● Exercise requirements:
1. In the news report below about explosives found at a Sikh lawyer's home, list every item that police say was recovered from Kartar Singh Narang's home.
2. Carry on writing the news report below about explosives found at a Sikh lawyer's home, starting right after its last sentence.

● Exercise text:
╔══
Police said today that they have uncovered enough explosives and equipment to make hundreds of bombs at the home of a Sikh lawyer arrested in connection with terrorist blasts that killed at least 85 people.
Forty-four pounds of raw explosives, incriminating documents, literature on bomb-making, tools and bomb parts were recovered Monday from the home of Kartar Singh Narang, a senior investigating officer told the Associated Press today. The officer spoke on condition he not be identified.
The Indian Express newspaper, reporting on the discovery, quoted a police officer as saying: “This kind of ammunition in the hands of terrorists could have made a Beirut out of Delhi.” It did not identify the officer.
Campaign for Separate Nation
Sikh extremists have been waging a bloody campaign for a separate Punjab nation to be known as Khalistan. The majority of Sikhs are seeking greater religious and political autonomy within India, as well as territorial and economic concessions from the central government.
India expressed its “deep appreciation” to the U.S. government today for foiling an alleged plot by Sikh extremists to assassinate Prime Minister Rajiv Gandhi during his visit to the United States next month. (Story, Page 6.)
╚══
● Given material:
╔══
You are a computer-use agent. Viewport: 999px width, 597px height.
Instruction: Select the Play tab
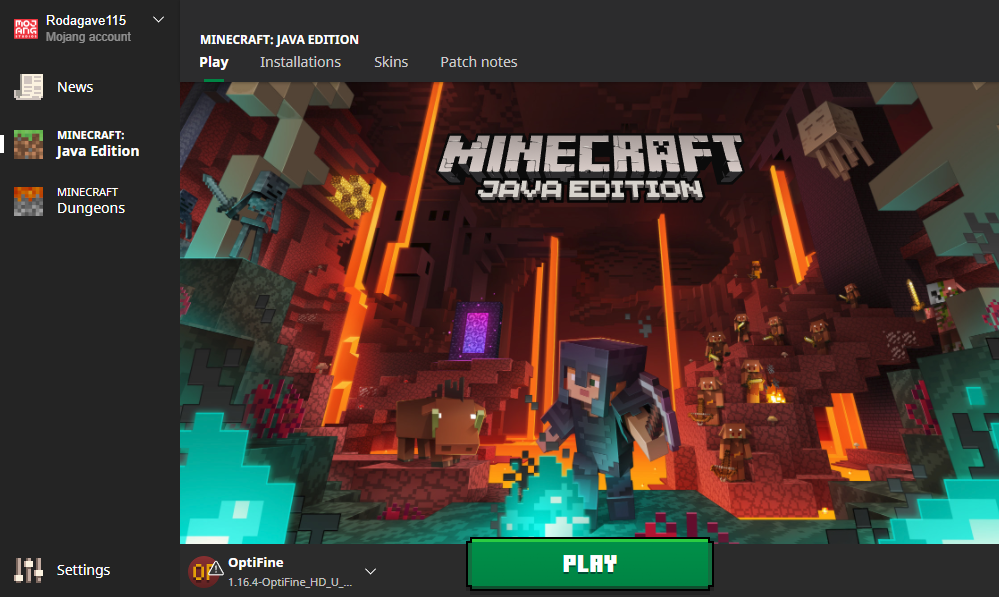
╚══
● Solved problems:
1.
- Forty-four pounds of raw explosives
- Incriminating documents
- Literature on bomb-making
- Tools
- Bomb parts

2.
Many members of Parliament from Gandhi’s Congress Party as well as opposition parties demanded today that the prime minister cancel his trip. However, Gandhi quickly dispelled doubts about his plans to visit Moscow May 21-26, Paris June 6-10, and the United States June 11-14.
No Changes in Trip Plans
“There are no changes in the prime minister’s current plans for overseas trips,” Gandhi’s press spokesman Sharda Prasad said.
Narang and two others were arrested Sunday after a scuffle with police. Police Chief Ved Marwah has called them key figures in a wide-ranging conspiracy.
The coordinated explosions, which have been blamed on Sikh separatists, claimed 44 lives in the capital over the weekend and other victims in three states. At least 225 people were injured.
Explosives found at Narang’s house were “enough to blow up large parts of Delhi . . . enough to manufacture hundreds of more transistor bombs,” the senior police source told the AP. They were packed in a metal trunk on the roof of Narang’s house, he said.